*Provided entries*:

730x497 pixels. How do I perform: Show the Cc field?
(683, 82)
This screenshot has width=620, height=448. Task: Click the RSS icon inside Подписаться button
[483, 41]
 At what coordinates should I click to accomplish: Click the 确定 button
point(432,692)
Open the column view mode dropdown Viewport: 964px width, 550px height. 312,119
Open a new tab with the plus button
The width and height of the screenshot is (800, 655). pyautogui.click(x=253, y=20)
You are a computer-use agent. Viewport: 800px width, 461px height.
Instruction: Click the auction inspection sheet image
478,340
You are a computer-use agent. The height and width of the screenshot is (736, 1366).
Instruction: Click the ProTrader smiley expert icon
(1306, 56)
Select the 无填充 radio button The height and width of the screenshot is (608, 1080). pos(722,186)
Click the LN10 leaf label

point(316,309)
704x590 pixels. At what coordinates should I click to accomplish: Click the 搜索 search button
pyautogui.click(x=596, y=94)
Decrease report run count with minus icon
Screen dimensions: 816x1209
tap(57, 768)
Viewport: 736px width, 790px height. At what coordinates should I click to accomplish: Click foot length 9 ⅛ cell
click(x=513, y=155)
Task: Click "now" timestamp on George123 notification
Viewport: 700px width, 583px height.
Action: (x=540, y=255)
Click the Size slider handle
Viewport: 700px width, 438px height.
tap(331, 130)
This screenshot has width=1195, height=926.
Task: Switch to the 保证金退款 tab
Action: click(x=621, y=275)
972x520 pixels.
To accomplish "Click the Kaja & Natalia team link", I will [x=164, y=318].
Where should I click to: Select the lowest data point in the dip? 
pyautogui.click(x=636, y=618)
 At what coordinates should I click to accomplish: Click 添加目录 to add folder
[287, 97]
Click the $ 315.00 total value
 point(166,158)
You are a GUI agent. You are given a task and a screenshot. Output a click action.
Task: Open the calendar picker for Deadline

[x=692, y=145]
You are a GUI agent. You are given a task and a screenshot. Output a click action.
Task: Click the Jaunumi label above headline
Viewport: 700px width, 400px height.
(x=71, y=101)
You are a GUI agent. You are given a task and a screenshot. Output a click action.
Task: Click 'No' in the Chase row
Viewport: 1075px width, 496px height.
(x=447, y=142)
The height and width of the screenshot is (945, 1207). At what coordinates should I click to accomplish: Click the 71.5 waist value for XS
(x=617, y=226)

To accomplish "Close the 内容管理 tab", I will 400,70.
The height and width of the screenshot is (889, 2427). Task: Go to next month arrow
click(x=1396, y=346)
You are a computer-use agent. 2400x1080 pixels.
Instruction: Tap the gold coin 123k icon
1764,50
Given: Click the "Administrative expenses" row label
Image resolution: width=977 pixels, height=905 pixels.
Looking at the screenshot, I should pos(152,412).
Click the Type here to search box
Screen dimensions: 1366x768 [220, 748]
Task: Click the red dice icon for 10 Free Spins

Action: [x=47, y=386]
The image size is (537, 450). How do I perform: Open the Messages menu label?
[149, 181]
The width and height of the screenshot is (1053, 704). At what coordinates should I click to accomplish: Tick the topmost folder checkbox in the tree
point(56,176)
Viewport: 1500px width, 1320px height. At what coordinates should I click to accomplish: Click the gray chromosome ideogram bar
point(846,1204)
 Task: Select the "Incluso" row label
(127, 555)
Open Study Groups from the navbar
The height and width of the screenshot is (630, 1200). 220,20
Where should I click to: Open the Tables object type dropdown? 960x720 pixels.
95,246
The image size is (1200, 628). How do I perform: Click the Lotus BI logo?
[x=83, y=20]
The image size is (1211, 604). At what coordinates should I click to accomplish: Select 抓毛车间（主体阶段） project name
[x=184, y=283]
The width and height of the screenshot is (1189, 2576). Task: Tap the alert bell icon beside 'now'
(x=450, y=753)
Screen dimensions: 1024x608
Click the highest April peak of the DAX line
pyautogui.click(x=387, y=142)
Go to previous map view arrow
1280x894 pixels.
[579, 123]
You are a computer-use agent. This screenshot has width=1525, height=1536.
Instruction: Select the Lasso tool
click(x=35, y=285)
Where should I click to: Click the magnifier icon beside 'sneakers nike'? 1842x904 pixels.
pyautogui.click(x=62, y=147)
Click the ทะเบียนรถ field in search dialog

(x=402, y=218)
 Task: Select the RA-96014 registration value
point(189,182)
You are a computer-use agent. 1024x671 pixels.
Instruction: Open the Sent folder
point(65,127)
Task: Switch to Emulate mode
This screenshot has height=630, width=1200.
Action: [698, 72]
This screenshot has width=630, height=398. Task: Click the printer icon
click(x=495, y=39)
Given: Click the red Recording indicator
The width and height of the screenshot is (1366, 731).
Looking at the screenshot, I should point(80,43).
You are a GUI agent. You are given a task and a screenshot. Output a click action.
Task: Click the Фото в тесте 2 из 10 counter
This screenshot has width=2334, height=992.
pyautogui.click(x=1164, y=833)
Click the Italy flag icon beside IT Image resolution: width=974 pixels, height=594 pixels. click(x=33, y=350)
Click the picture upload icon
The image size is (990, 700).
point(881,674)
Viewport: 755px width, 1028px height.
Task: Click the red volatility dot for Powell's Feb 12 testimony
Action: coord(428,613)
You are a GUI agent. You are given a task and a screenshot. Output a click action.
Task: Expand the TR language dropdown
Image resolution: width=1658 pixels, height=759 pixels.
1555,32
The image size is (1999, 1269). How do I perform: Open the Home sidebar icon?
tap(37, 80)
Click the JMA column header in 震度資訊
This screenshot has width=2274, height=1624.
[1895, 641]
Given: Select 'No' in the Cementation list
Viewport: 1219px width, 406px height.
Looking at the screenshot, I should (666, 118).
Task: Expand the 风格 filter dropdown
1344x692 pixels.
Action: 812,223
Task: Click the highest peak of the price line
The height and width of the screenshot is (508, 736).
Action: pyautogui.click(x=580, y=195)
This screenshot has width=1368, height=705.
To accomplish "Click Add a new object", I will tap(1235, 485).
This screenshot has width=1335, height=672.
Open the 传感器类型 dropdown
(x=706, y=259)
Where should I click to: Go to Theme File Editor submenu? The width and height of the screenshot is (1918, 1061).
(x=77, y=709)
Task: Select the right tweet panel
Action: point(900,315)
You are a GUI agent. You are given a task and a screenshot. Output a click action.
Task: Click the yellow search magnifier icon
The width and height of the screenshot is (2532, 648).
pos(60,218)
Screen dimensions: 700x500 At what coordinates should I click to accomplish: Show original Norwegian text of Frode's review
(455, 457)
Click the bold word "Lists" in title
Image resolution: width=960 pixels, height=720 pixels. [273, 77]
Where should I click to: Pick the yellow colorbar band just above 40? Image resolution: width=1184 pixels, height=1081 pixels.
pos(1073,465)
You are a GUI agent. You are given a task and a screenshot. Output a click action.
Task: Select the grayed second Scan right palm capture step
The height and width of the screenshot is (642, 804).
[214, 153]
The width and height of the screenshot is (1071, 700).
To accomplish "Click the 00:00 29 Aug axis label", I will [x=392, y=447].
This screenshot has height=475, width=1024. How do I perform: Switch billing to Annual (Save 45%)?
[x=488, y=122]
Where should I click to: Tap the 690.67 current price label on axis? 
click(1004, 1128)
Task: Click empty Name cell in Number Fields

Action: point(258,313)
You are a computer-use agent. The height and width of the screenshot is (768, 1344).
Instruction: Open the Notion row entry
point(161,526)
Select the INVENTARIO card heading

*To do*:
Every line in the data above that contains "Expand" needs to be copied.

*Response for this exercise*:
Task: Expand the TR language dropdown
Task: Expand the 风格 filter dropdown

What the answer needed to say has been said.